Leaders set aside the afternoon of the first full day for recreation. I watched as teens and their adult sponsors grabbed sleds and large inner tubes to slide down a steep hill, ending up thirty yards out on the surface of a frozen lake. Their guffaws and squeals revealed their delight with the ride. I wanted to join them, but I didn’t like the idea of ending up out on the lake. I thought I’d crack through the ice and drown. I couldn’t figure out how they could act so lackadaisically about the danger.

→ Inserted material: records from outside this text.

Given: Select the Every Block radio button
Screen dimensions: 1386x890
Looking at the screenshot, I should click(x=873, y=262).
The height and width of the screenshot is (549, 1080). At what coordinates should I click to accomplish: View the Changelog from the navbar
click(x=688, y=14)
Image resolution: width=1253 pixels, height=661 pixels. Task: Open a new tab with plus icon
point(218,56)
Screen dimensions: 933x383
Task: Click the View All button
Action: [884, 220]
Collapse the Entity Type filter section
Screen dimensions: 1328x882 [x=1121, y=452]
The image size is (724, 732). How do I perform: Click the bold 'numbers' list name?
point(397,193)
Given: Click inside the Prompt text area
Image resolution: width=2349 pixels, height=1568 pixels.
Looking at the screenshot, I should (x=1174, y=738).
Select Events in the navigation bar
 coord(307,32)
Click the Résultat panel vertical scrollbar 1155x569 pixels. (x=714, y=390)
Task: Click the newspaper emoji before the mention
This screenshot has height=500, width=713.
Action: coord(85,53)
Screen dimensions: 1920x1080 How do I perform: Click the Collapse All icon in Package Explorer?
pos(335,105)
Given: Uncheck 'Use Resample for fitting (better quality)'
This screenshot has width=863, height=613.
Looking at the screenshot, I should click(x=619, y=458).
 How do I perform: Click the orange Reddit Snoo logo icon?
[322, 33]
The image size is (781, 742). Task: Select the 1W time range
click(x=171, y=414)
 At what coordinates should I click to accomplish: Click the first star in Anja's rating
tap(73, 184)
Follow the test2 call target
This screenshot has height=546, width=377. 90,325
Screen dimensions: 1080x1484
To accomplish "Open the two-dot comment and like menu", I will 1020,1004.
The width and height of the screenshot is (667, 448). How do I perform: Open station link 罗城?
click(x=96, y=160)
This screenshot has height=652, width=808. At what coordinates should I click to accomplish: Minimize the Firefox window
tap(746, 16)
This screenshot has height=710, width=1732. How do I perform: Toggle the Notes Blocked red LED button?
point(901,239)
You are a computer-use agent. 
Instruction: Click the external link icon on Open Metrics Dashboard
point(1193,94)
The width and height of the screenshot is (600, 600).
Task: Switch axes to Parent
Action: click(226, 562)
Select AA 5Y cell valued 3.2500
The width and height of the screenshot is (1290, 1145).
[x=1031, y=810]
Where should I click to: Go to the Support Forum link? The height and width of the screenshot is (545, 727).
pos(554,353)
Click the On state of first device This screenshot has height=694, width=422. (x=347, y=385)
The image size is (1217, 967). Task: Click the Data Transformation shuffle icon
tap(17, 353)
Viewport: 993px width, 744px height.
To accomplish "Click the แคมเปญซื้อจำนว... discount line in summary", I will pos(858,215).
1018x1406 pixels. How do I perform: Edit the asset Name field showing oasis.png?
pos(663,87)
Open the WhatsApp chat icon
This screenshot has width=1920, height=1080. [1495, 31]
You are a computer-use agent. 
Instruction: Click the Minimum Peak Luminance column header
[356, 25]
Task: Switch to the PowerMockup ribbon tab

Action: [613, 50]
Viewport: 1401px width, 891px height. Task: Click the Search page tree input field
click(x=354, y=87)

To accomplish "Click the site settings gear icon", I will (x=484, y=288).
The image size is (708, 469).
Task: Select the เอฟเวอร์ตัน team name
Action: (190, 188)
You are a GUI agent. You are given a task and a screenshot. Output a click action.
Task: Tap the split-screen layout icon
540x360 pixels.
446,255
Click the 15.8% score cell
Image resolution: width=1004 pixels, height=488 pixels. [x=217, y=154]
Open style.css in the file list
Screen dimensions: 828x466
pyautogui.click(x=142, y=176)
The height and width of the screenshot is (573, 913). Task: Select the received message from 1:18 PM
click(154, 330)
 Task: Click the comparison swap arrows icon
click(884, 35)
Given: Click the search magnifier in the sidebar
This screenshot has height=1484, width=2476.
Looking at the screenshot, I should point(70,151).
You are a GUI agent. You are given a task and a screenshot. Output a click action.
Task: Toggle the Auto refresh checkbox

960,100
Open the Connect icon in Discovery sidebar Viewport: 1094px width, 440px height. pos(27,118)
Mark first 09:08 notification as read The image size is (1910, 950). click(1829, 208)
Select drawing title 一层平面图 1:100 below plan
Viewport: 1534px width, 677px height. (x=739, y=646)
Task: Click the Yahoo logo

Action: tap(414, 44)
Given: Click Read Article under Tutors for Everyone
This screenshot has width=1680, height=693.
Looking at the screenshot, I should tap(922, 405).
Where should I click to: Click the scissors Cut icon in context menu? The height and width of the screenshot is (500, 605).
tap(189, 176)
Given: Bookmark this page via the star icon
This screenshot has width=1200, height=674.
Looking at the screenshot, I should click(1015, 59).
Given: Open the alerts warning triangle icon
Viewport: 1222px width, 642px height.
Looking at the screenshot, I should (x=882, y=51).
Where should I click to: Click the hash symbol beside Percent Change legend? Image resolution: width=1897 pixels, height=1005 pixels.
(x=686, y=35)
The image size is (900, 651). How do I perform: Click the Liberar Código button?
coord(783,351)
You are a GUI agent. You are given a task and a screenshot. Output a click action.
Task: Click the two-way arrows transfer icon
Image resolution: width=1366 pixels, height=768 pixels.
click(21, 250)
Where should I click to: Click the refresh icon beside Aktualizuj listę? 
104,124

Instead of sledding, I walked to the edge of the frozen lake and, with fear and trepidation, gingerly tapped on the ice with one foot. But stifling fear kept me from placing both feet on the ice. I told myself that it must be safe to walk on or the youth leaders wouldn’t allow their kids to do it. I just couldn’t conjure up enough faith to go out on the ice. Where I grew up in the Piedmont region of North Carolina, you didn’t walk on ponds or lakes in the winter. Even when an extraordinary cold spell formed a layer of ice, nobody walked on the water! At least, not without falling through.
Then it happened.
Vrrroom!
I witnessed what I considered an unbelievable occurrence: a man roared swiftly from one end of the lake to the other, driving a large pickup, no less! Safely, without cracking the ice.
Yet I still couldn’t wrap my mind around the fact that getting on the ice was safe. “How foolish can you get?” I exclaimed loudly. “Cold as it is, he’d never get out of the frigid water in time if he breaks through it!” The camp director heard my befuddlement, sidled up close to me and said, “That man has lived nearby all his life. He knows when it’s safe and when it isn’t. He knows the ice!” Later, I discovered that the ice on that lake was 15-18 inches thick.
That incident reminds me of an encouraging insight about the faith that’s needed for daily Christian living: the object of our faith is far more important than the amount of our faith!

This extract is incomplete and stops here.